In our 21st century western society there has been a huge paradigm shift, a turning away from Judea/Christian God centred worldview, to a new atheism which desires a complete secularisation of society with a non religious (irreligious) values and secular institutions.
But the very fact they are turning away from God doesn’t mean they are turning to something which is neutral. In fact, to turn away from God means you have to be turning to something else, which by default becomes our 21st century idols.
We see it with the rise of militant atheism–pseudo science. We see it with mass consumerism becoming an idol (credit crunch). The new liberalism sweeping our country becomes an idol, humanistic Christianity with our own personal fulfilment at the top of the agenda rather than the Glory of God, our own self-sufficiency and importance, our own personal vanities and obsessions all become idols and become the centre of our worship and take the place of God and rob us of genuine worship.
(Source: Aubrey Vaughan, Essential Worship)

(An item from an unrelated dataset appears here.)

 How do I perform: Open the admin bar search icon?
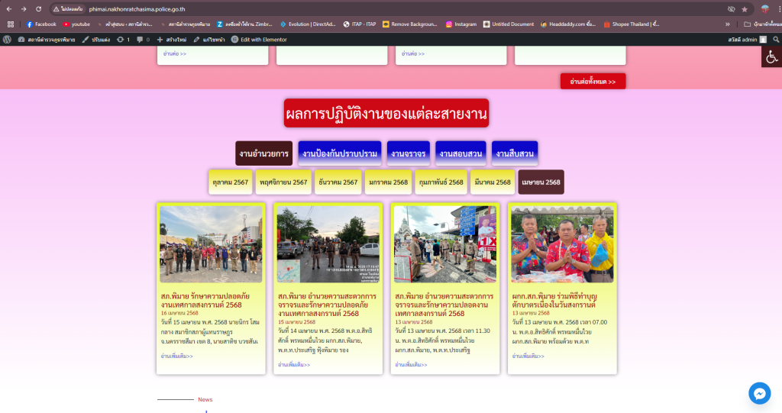776,39
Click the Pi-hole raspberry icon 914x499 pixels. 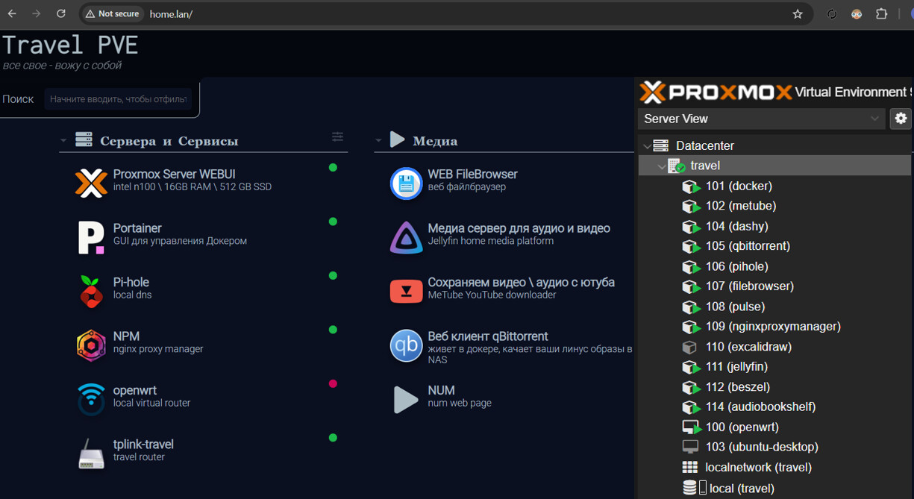click(x=91, y=291)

THE STORY OF ERNEST GORDON
There is a book (and now a movie) called To End All Wars that tells of the extraordinary life of Ernest Gordon, a British Army officer captured at sea by the Japanese at the age of 24. Gordon was sent to work on the Burma-Siam railway line that the Japanese were constructing through the dense Thai jungle for possible use in an invasion of India. For labour, they conscripted prisoners of war they had captured from occupied countries in Asia and from the British Army itself. Against international law, the Japanese forced even the officers to work at manual labour, and each day Gordon would join a work detail of thousands of prisoners who hacked their way through the jungle and built up a track bed through low-lying swampland.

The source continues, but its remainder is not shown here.